Последняя крымская «чистка» имела свою трагическую подоплёку: многие военнослужащие не смогли (или не захотели) уйти в эмиграцию. Кое-кто рассчитывал на обещанную большевиками амнистию. Оставалось не менее шестидесяти тысяч (цифры до сих пор не уточнены и могут сильно колебаться) теперь уже бывших солдат и офицеров, ждущих своей участи. Все они должны были зарегистрироваться в советских органах власти на основании положения о всеобщей трудовой повинности. Возникавшие списки становились расстрельными. Началось массовое избиение, жуткая наглядность которого поражает в стихотворении Волошина «Террор» (1921). «Террор, как известно, проводился Бела Куном, — вспоминает Р. Гуль, бывший белогвардеец, ставший впоследствии видным прозаиком русского зарубежья, — помощницей его была Землячка, Розалия Залкинд, известная большевичка… И они там перестреляли не то 100, не то 150 тысяч бывших белых. Волошин рассказывает в… письме, что Бела Кун остановился у него, и, так как Волошин был человек не от мира сего, он покорил даже этого убийцу — Белу Куна. Тот с ним в какой-то мере подружился и разрешил ему вычёркивать каждого десятого человека из проскрипционных списков, и Волошин вычёркивал со страшными мучениями, потому что он знал, что девять остальных будут зверски убиты. Волошин описывал, как он молился за убиваемых и убивающих, и письмо это было совершенно потрясающим». В «чёрных» (или «кровавых») списках нашёл поэт и собственное имя (о чём упоминается в стихотворении «Дом Поэта»), Имя его, правда, вычеркнул сам Б. Кун.

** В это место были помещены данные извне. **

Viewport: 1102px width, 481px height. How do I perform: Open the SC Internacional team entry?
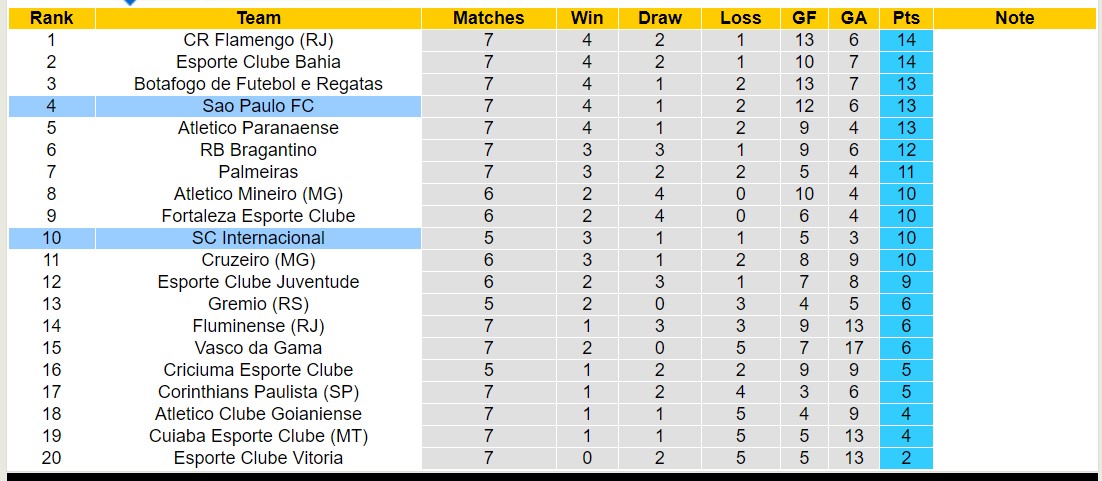258,238
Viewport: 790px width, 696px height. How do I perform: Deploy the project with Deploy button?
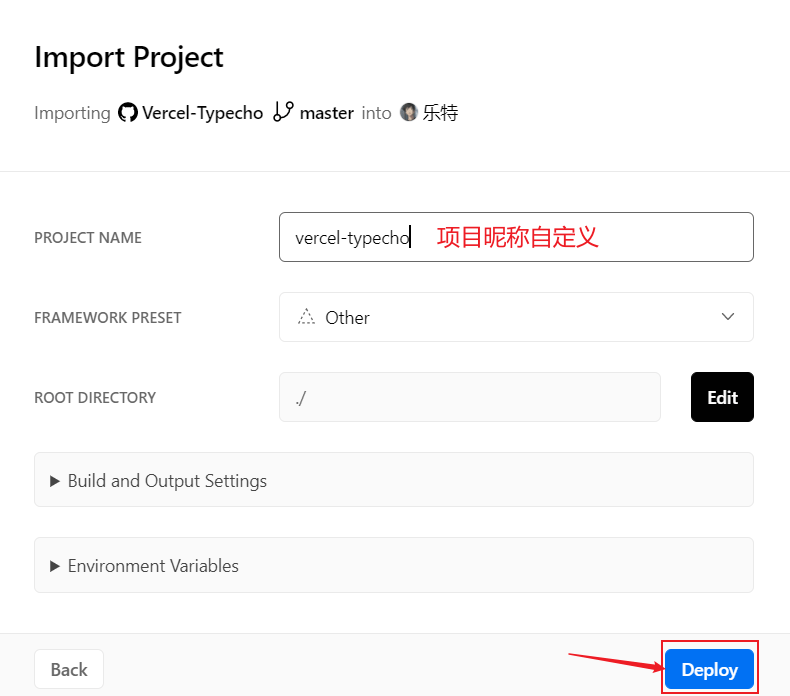709,669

Красный террор вызывал белый террор. «Кройке лампасов» на теле жертвы соответствовало «вырезание звёзд». Зловещая одноцветность террора сменила былую пестроту, когда то тут, то там
Мелькали бурки и халаты,
И пулемёты и штыки,
Румынские большевики
И трапезундские солдаты…
Когда накатывались, «отводя душу» —
Толпы одесских анархистов,
И анархистов-коммунистов,
И анархистов-террористов:
Специалистов из громил… —
вспоминаем мы стихотворение Волошина «Феодосия» (1919). Ведь были ситуации, когда абсурд усобицы приводил к тому, «Что Господа буржуй молил, / Чтобы у власти продержались / Остатки большевицких сил»… Теперь пришло время примитивного тяжеловесного катка, движущегося то в одном, то в другом, противоположном, направлении и сминающего на своём пути всё живое…
Итак, в 1923 году были опубликованы стихотворения, которые А. С. Ященко получил вместе с письмом. Так русская эмиграция познакомилась с волошинским циклом стихов о терроре. В том же берлинском книгоиздательстве, где вышли «Стихи о терроре», за год до этого было анонсировано издание книги «Лебединый стан» М. Цветаевой, чьи стихотворения 1917–1920 годов можно в какой-то мере сопоставить с волошинскими по накалу чувств и стремлению осмыслить историю. Однако цветаевскому сборнику суждено было увидеть свет только в 1957 году. Пока же в замкнутый быт русской колонии прорвались стихи её старинного друга, ворвался «Чёрный ветер ледяных равнин, / Ветер смут, побоищ и погромов, / Медных зорь, багровых окоёмов, / Красных туч и пламенных годин», выплеснулась вакханалия кровавой бойни со своим лексическим словарём:
…«Хлопнуть», «угробить», «отправить на шлёпку»,
«К Духонину в штаб», «разменять» —
Проще и хлеще нельзя передать
Нашу кровавую трёпку.
Правду выпытывали из-под ногтей,
В шею вставляли фугасы,
«Шили погоны», «кроили лампасы»,
«Делали однорогих чертей»…
(«Терминология», 1921)
И всё это — на фоне вьюг и «снежных стихий», заметающих новые и «древние гроба».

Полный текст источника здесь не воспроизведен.